Each of my twelve writers declares a project for the six-week workshop – revising a picture book manuscript, defining a book’s setting and world, developing a novel’s plotline, creating a synopsis, and has the opportunity to share his work and progress in a supportive environment.

Usually, I begin the workshop by reading aloud a children’s book certain to inspire, encourage, and like all children’s book, offer Hope.
Last year I read my students Holly Meade’s picture book If I Never Ever Endeavor.
Other years I’ve read Peter Reynolds’ The Dot, Ruth Krauss’ The Carrot Seed, William Steig’s Brave Irene.

This year, though, I realized it’s the 10th year I’ve offered this workshop!  Revisiting the rosters of the last nine years, my teacher’s heart quickened:  so many of my students had
realized their writer's dreams!

So tonight, I will share my Students’ Success Stories and how it clearly wasn’t too late for them to become – a writer, an author, a reviewer, a blogger, a teacher, an MFA candidate, an MFA-degree holder, a writing community leader, proud, committed, professional, connected.

One of those students is author Natalie Ziarnik, whose interview appeared last week and whose debut picture book Madeleine’s Light: The Story of Camille Claudel you can still win if you enter our BookGiveaway by midnight tonight.  The clock is tick-tick-ticking away!

Speaking of which, remember: it's never too late!

Esther Hershenhorn

Writing Workout

 I encourage my writing students to begin an Author’s File and then commit to paper their story’s story spark, their vision for the project when published, a working biography, attempts at answering the questions they’re certain to be asked once published – i.e. Why do you write for children?  What’s your favorite children’s book?  When did you begin writing?

But what about their vision for themselves?
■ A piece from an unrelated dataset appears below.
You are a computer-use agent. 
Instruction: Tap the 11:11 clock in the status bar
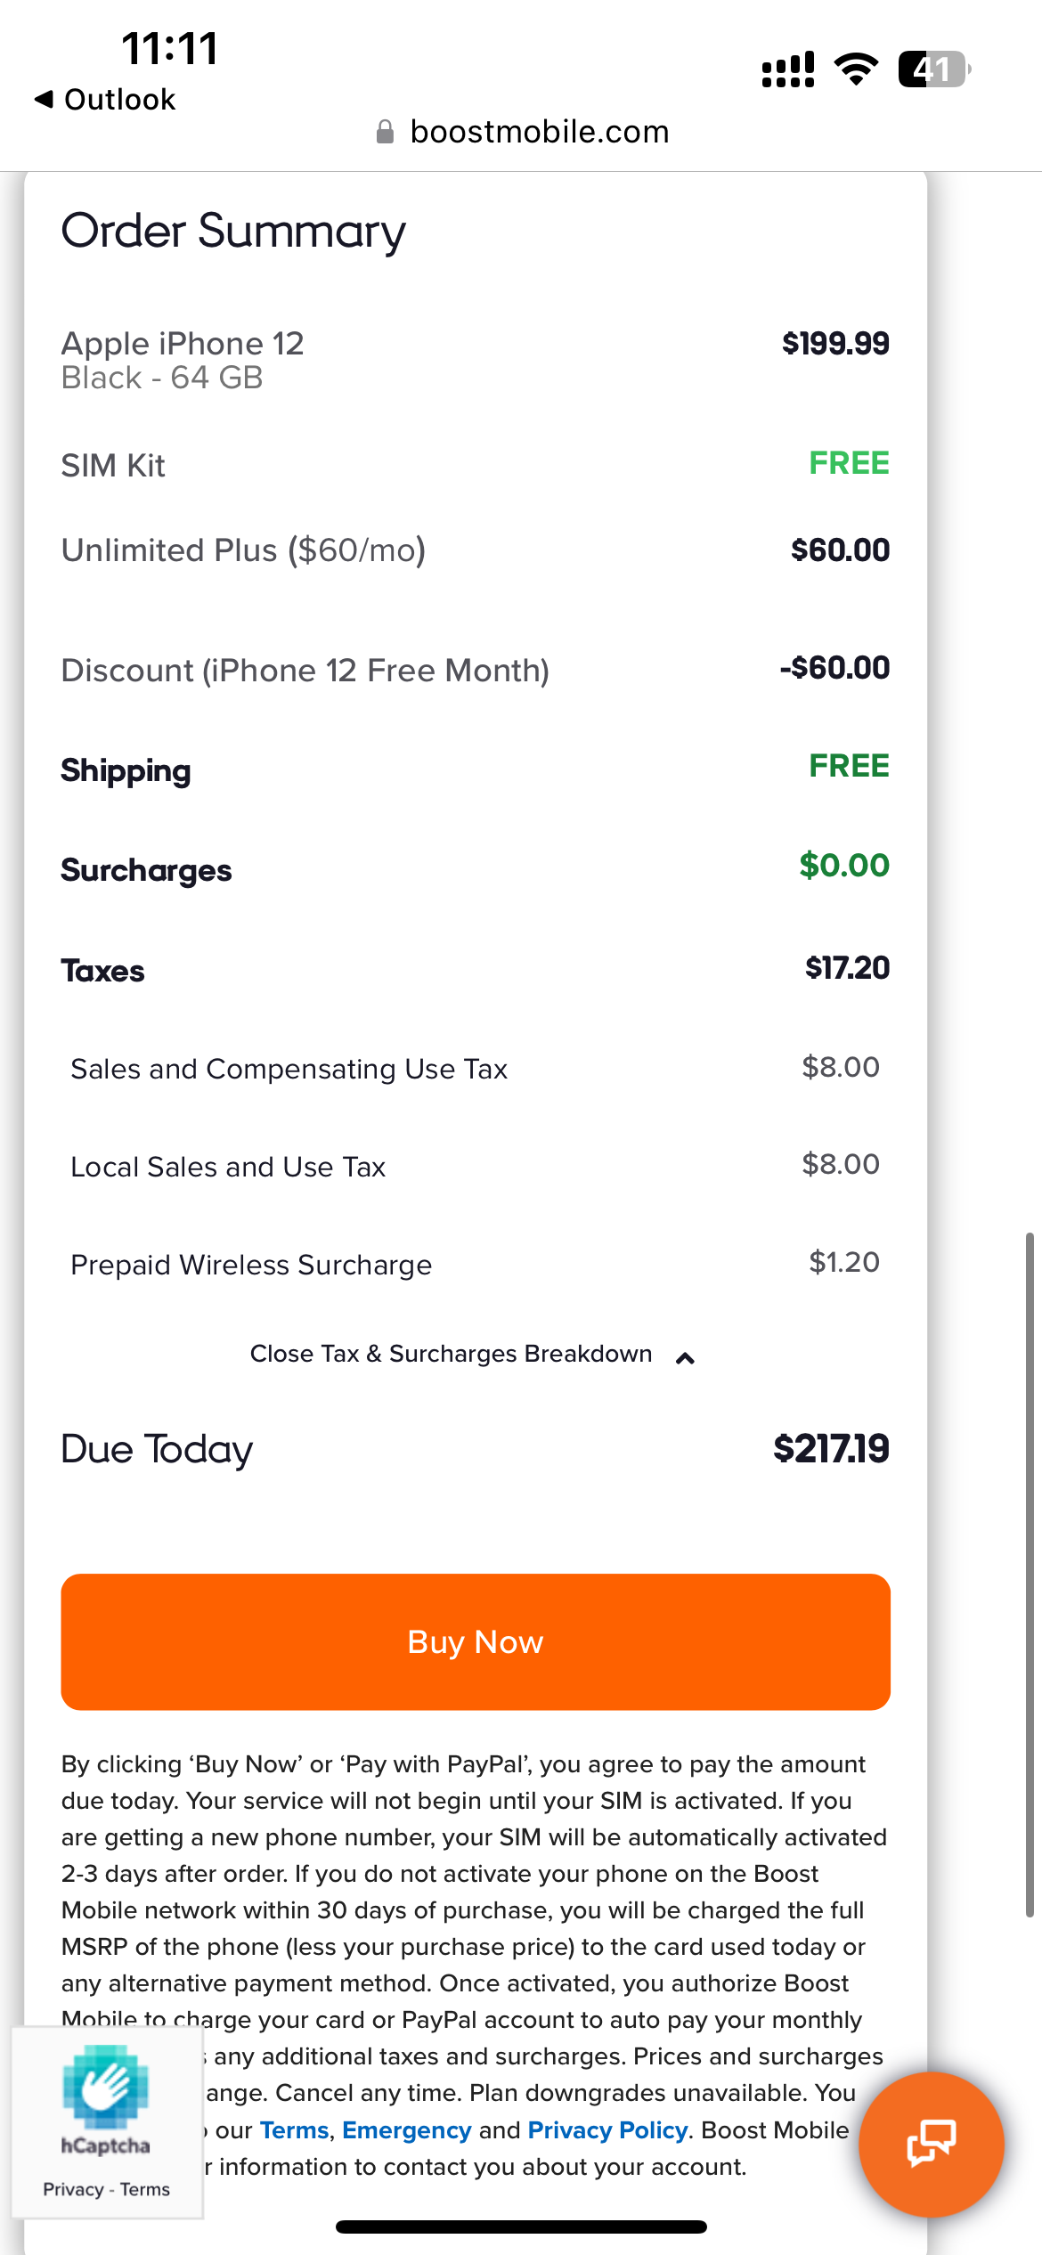[x=169, y=48]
Here’s the writing assignment I’ll be sharing tonight:  visit and write your future you an email!  Send along some words of inspiration, or as the website suggests, “a kick in the pants.”  The best part is: you can pick the day and year the email will be delivered to you in the future!  Just follow the website’s directions re choosing an email address.


1 comment:

Linda B said...

Esther, thanks for sharing the beginnings of your workshop. What fun to send yourself a future e-mail. I hope you have a terrific group this year. Wish I was in the area to take part.